Wednesday, November 20, 2013

25 Best Sci-Fi Books of All Time, According to the Internet

Business Insider just published an article on the 25 Best Sci-Fi Books of All Time, and their information came from two Redditt lists (which is where the "according to the Internet" part comes in). There are several key books to the genre, that may come as no surprise, but I will let you make that decision. So take a look at the list, and see if you agree with those individuals who put in their votes. As always, Happy Reading!!!

The following are summaries of the top ten books, but you can visit the article through the link above (or at the end of the list) to take a deeper look at the other fifteen. 

1) To Your Scattered Bodies Go by Philip José Farmer     SF FARMER       (we also have the movie under DVD RIVERWOR)

(We have this work, along with the second book, The Fabulous Riverboat, under the title: Riverworld)

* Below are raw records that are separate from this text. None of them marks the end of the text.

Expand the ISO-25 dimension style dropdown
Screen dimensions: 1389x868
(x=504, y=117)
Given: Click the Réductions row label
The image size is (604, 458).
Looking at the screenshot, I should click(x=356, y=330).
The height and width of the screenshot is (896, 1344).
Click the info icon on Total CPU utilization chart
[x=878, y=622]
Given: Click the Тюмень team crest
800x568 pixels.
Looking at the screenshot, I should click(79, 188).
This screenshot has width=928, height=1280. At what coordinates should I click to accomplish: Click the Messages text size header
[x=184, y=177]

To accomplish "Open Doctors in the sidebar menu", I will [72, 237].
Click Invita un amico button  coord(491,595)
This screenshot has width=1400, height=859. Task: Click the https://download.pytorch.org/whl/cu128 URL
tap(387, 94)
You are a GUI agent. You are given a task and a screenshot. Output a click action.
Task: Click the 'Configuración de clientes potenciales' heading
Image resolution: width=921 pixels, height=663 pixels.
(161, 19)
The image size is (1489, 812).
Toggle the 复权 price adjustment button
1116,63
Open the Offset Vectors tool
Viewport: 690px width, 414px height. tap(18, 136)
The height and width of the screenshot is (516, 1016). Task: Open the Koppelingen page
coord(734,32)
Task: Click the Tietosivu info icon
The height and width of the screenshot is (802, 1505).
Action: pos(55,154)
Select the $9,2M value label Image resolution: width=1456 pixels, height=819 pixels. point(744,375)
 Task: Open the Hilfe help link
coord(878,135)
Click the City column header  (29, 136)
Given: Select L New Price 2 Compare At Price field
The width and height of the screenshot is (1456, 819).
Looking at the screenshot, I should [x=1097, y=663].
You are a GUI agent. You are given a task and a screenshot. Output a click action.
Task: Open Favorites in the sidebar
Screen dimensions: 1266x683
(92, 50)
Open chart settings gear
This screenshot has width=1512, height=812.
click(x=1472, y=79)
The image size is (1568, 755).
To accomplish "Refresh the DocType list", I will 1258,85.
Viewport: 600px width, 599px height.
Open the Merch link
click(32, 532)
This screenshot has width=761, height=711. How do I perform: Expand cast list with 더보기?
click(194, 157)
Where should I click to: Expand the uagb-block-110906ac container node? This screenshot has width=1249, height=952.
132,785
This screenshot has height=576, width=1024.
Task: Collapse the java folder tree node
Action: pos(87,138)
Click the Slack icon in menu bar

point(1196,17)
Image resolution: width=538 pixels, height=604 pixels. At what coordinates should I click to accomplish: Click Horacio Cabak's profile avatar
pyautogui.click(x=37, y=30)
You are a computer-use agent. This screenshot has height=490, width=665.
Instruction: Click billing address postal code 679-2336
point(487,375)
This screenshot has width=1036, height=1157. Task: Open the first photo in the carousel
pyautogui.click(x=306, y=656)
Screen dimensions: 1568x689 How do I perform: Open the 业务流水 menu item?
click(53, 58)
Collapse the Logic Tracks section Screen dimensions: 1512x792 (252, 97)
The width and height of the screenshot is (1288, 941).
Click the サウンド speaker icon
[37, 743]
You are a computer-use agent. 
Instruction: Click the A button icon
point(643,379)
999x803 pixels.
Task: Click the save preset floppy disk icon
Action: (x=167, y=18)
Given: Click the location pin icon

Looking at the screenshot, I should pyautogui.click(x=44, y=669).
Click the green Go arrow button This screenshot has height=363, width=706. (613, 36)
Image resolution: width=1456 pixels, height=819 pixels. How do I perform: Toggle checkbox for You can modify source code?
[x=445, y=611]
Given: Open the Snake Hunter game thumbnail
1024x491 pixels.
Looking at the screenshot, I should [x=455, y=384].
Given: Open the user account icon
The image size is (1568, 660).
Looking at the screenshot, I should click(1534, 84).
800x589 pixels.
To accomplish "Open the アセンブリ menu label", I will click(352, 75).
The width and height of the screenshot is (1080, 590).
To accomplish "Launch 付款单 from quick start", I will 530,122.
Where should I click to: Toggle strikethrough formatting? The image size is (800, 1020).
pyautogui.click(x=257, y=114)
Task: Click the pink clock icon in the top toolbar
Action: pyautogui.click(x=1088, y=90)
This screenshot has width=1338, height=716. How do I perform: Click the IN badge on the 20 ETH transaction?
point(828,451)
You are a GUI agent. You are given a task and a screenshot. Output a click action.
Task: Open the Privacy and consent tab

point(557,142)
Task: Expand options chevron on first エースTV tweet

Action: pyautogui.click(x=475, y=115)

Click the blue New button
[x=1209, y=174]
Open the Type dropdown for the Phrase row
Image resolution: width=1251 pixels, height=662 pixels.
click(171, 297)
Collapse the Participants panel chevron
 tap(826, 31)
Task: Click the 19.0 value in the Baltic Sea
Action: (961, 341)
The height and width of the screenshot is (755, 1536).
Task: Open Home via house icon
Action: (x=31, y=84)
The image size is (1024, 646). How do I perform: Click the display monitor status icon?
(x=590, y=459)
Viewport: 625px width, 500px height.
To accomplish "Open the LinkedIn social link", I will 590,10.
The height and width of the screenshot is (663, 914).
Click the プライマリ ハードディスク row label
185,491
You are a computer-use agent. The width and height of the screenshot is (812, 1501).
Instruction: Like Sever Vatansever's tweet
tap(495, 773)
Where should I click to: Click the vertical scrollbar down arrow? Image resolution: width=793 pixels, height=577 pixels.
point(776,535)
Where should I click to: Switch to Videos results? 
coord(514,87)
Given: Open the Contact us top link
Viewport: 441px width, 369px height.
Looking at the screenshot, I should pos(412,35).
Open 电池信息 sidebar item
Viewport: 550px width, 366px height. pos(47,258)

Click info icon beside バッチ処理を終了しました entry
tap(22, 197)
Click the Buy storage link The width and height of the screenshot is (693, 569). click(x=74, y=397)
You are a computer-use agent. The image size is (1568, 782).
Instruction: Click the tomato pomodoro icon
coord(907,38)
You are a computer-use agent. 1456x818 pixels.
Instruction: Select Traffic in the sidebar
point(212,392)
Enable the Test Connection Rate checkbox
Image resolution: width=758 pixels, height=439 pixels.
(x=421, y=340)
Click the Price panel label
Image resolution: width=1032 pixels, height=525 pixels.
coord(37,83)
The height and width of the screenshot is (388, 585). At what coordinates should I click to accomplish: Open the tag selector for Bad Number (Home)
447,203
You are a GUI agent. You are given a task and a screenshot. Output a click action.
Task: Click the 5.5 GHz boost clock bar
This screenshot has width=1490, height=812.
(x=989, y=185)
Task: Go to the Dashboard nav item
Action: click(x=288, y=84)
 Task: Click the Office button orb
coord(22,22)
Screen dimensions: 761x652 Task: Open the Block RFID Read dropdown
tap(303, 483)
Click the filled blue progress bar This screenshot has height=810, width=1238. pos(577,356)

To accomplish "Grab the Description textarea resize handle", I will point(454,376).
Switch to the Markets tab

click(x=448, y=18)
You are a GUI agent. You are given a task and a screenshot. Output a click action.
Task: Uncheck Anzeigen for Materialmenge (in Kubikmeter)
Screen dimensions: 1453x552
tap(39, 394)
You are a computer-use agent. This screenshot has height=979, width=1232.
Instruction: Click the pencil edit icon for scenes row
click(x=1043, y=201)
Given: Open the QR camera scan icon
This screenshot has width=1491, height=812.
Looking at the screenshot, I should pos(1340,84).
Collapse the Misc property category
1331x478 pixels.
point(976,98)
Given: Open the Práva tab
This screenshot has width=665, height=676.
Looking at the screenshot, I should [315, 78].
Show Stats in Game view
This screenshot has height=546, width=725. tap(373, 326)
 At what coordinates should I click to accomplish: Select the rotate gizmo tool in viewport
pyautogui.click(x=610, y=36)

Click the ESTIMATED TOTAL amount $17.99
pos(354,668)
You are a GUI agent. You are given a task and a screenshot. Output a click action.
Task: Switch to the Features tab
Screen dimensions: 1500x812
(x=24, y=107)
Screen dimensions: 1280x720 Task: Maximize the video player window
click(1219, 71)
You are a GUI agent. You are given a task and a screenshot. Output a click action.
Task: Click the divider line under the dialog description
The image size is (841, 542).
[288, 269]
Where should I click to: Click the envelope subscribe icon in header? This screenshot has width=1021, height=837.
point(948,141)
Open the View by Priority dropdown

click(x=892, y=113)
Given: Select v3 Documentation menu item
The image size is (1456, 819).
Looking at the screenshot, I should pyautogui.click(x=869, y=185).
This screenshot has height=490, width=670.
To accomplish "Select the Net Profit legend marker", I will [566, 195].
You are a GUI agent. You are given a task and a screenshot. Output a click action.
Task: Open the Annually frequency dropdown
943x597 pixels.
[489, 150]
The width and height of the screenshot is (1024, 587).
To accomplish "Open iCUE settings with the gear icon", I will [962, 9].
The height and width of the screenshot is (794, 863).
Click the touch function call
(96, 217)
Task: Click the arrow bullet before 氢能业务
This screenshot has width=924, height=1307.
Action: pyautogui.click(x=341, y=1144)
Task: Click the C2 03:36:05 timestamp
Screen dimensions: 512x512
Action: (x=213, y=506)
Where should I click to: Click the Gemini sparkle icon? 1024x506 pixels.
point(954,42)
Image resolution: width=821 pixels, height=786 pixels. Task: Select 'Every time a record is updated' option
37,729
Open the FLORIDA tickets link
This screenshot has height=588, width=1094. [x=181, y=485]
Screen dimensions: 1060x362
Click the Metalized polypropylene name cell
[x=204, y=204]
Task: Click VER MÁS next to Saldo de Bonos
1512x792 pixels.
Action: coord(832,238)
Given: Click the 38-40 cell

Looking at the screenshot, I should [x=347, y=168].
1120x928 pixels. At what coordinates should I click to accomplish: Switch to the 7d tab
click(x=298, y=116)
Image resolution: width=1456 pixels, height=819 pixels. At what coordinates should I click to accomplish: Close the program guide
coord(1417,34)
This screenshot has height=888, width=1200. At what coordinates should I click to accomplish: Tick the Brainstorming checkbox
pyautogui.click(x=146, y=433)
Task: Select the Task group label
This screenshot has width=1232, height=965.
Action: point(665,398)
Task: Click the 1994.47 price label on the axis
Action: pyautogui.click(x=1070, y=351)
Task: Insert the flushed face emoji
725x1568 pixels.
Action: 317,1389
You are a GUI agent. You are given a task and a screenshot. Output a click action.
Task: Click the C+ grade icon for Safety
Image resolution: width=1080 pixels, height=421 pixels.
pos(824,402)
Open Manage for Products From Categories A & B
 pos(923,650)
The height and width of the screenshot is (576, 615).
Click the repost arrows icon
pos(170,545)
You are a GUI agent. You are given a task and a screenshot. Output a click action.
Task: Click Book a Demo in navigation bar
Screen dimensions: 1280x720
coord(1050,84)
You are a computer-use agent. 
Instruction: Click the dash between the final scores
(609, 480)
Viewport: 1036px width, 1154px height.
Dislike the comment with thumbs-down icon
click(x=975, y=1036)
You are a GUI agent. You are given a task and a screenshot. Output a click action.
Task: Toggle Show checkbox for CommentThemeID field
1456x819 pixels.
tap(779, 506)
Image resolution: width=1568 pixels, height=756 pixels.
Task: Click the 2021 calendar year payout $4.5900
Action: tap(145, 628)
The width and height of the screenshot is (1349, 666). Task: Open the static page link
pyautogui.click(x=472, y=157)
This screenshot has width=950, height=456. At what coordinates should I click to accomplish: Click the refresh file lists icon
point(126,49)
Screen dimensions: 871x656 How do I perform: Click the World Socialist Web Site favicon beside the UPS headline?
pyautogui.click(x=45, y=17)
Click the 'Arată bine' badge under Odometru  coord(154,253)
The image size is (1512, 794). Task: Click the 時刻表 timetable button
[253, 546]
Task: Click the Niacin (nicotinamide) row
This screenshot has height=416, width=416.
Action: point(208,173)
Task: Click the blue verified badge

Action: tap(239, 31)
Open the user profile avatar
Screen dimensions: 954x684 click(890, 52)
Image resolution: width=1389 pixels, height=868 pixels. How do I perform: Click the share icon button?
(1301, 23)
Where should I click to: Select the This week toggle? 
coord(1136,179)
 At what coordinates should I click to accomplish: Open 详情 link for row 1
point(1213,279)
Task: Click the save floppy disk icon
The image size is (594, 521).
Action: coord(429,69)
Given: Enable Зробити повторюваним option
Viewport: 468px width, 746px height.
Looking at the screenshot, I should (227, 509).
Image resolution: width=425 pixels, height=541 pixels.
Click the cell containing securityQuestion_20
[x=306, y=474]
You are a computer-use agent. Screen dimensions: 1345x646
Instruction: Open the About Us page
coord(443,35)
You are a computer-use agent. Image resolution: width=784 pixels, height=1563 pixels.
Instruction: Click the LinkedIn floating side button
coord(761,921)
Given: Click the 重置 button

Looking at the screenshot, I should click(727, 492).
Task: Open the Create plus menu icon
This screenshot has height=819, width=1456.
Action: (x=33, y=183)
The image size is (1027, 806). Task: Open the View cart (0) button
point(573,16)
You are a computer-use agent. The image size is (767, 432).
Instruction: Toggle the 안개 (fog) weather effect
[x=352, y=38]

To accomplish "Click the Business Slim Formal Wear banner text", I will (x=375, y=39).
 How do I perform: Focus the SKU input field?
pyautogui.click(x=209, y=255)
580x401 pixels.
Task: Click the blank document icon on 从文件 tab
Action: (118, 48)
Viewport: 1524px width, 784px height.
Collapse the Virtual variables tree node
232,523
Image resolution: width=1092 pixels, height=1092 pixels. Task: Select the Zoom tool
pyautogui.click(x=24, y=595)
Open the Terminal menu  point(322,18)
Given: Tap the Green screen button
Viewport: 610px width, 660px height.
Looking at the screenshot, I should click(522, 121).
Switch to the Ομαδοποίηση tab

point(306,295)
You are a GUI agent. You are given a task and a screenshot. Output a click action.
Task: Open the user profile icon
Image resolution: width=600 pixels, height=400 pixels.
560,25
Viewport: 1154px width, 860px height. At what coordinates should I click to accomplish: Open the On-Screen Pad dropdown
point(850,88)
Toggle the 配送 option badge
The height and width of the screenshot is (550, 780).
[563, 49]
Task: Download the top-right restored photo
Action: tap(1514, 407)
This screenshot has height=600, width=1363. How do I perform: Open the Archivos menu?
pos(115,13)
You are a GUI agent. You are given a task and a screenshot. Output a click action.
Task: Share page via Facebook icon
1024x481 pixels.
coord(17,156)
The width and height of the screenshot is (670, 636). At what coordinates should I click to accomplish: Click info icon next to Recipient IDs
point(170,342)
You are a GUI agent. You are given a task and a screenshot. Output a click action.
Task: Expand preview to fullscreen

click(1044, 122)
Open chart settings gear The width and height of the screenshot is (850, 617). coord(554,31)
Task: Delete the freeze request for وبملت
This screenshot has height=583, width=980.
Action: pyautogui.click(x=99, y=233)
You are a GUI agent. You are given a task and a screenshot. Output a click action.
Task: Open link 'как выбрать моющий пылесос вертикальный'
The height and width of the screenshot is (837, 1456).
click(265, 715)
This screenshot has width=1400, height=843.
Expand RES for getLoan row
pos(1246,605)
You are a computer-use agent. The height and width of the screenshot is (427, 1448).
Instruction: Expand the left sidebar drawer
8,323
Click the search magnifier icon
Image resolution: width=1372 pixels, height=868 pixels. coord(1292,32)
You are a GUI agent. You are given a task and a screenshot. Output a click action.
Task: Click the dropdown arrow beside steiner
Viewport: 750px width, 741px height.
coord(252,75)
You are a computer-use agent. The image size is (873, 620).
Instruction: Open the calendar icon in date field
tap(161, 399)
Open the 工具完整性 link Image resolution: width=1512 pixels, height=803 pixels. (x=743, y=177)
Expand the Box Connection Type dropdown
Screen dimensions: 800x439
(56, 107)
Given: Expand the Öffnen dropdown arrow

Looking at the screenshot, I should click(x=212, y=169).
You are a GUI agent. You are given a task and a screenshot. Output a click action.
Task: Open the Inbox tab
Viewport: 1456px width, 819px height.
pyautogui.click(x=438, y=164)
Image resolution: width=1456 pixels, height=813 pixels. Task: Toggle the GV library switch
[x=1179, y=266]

The first book in the Riverworld Saga begins with everyone who has ever lived on Earth suddenly finding themselves in a new world by a river. All their food is provided, but there is no clue as to the purpose of their new existence. Sir Richard Burton is the first to find the waystation, and Burton and a band made up of Alice Liddle Hargreaves, a Neanderthal, a Holocaust survivor, and an alien decide to travel the river to find out who brought this whole thing about and what their intentions are. 

2) The Shadow of the Torturer by Gene Wolfe        

(We have this work, along with the second book, The Claw of the Conciliator, under the title: Shadow & Claw)

The first book in the The Book of the New Sun series, this book follows Severian, who is an apprentice in the Guild of Torturers. Severian is soon exiled from the only home he has ever known, when he commits the ultimate sin of his guild by showing mercy to his victim. However, it seems that Severian has a bigger destiny than just that of a torturer.    

3) Anathem by Neil Stephenson

Fraa Erasmas is a young "avout" living in the Concent of Saunt Edhar, (a monastary-like place) which protects the scholars of mathematics, science, and philosophy inside it from the outside "saecular" world and its influences (and technology). During the rite of Apert, fraas and suurs leave the grounds of the concent, and the concent opens its doors to visiting "extras." Neither side is quite prepared, though, for the threat that is coming, and both sides will have to work together, if they want to stop it. Erasmas soon finds himself a key player in the chaos that is coming.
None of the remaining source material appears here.